Development and industry transfer of new techniques: full characterization of vector ultrashort pulsed laser beams

Since the invention of the laser, there has been a fast race to develop new sources, in particular in the field of ultrafast pulsed lasers, with durations in the range of the femtosecond (1 fs=10^-15 s). New techniques for the measurement of those pulses are every time under development to characterize the new laser sources in the temporal domain.
However, it was necessary to introduce a new robust and reliable technique for the measurement of time dependent polarization pulses, capable to extend this characterization to the spatiotemporal domain.
This full characterization was not available before the execution of this project and it is very useful for the applications of ultrashort lasers.
The main aim of the project was to develop new cutting-edge techniques for the full spatiotemporal measurement of ultrashort pulses with arbitrary time-evolving polarization, providing new information from the experiments that was unavailable with other existing techniques.
As a result of this project, a new robust and accurate technique for the measurement of the polarization of vector pulses has been developed. Moreover, this technique has been extended with spatial resolution, providing the full spatiotemporal polarization reconstruction of vector beams, which was the core of the project.

For the measurement of ultrashort pulses with arbitrary time-evolving polarization, a new technique has been developed. The concept for the technique was first envisaged (see image) and then was tested through simulations. The technique was validated with trivial cases and then it was applied to some cases of interest known as polarization gates. The research paper has been published in a JCR journal quartile 1 (DOI: 10.1109/JSTQE.2019.2906266).
Regarding the full spatiotemporal polarization measurement, the experienced researcher (ER) combined the previous technique with spatiotemporal characterization based on spectral interferometry.
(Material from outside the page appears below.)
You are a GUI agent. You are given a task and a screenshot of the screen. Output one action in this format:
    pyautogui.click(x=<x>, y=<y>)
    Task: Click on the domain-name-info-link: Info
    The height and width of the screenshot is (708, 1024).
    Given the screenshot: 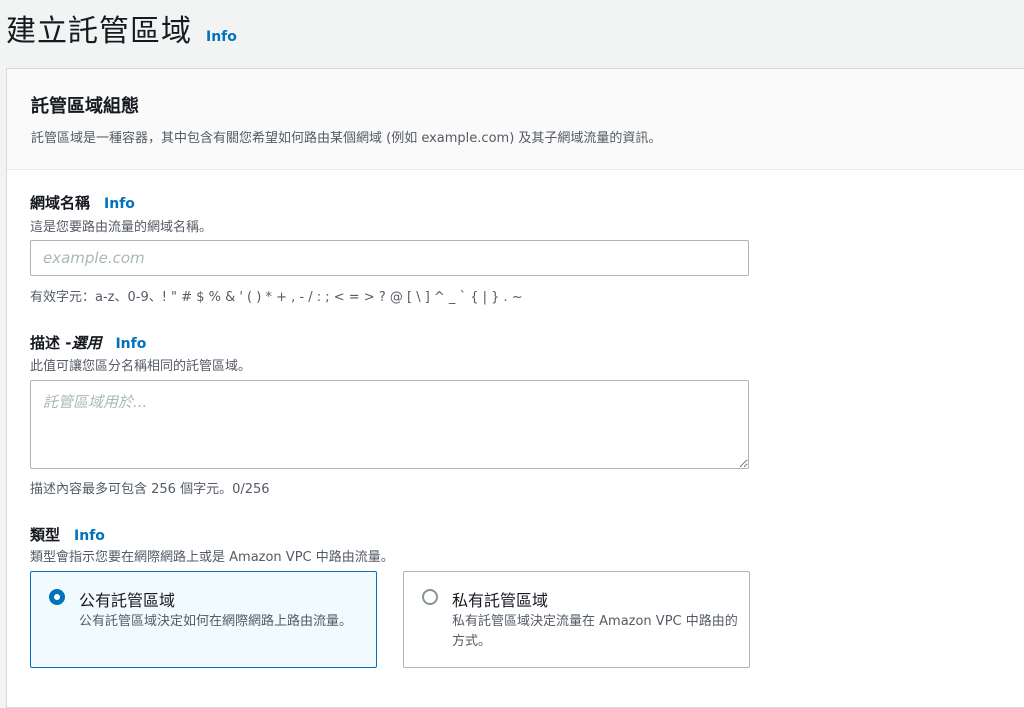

The scheme used provides the full information of the pulse. It has been applied to complex cases and it has successfully retrieved the pulse characterization. A first research paper is under preparation.
The development of the project has also been translated into another JCR publication and an international PCT application.
During the reporting period, the ER has disseminated the results participating in 1 invited talk (by the ER), 4 oral presentations (2 by the ER) and 4 posters (3 as first author), in international and national conferences in his field. Besides, he participated in a joint exhibition/conference representing the host company.
The ER has also participated in dissemination of the results through Twitter and webpages, as well as for the action through publication in local media, and outreach seminars.

The developments carried out during the execution of the project have expanded the previous limits in the characterization of ultrashort laser pulses. In particular, the full measurement of the spatiotemporal polarization of the pulses has been reached for the first time. This achievement will improve or open new applications of those laser sources.
The new techniques developed can be commercially exploited, thus improving the European position in the market of the characterization of pulsed lasers.